List every line in the entries below that contains the word "Where", copying each such line in full. Only matches with the same capitalization count.

[Items from a dataset]
· · · · · · ·

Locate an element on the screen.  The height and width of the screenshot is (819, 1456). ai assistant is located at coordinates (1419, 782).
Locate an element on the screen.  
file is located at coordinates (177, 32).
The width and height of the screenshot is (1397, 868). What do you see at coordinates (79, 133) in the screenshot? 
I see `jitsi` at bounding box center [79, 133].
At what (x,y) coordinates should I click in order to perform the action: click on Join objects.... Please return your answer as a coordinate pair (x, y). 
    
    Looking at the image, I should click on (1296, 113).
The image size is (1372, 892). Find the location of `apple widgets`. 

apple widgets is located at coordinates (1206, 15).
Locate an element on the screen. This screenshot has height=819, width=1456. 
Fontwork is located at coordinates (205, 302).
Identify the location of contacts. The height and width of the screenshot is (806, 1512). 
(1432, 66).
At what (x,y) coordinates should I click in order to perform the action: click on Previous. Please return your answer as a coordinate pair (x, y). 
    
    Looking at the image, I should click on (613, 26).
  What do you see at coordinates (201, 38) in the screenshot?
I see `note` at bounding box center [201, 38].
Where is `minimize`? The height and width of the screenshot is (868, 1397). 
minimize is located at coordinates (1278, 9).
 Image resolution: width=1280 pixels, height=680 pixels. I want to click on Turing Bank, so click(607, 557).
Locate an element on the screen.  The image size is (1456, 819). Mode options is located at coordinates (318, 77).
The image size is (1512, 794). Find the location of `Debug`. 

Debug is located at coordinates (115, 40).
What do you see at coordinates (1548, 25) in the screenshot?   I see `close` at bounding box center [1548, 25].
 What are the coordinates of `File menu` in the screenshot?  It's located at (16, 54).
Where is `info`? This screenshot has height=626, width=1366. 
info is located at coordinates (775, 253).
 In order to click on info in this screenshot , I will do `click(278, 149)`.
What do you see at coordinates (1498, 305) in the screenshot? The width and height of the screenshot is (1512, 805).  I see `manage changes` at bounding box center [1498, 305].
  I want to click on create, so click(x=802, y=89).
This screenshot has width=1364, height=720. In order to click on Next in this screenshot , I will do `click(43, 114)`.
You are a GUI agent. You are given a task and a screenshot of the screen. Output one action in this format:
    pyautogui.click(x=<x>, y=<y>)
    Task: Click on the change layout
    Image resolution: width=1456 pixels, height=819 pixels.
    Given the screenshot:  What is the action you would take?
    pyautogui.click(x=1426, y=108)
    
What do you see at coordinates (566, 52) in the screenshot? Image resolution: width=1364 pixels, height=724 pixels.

· · · · · · ·

* **THE COMPLETED TASK**:
Where is `minimize`? The height and width of the screenshot is (868, 1397). 
Where is `info`? This screenshot has height=626, width=1366. 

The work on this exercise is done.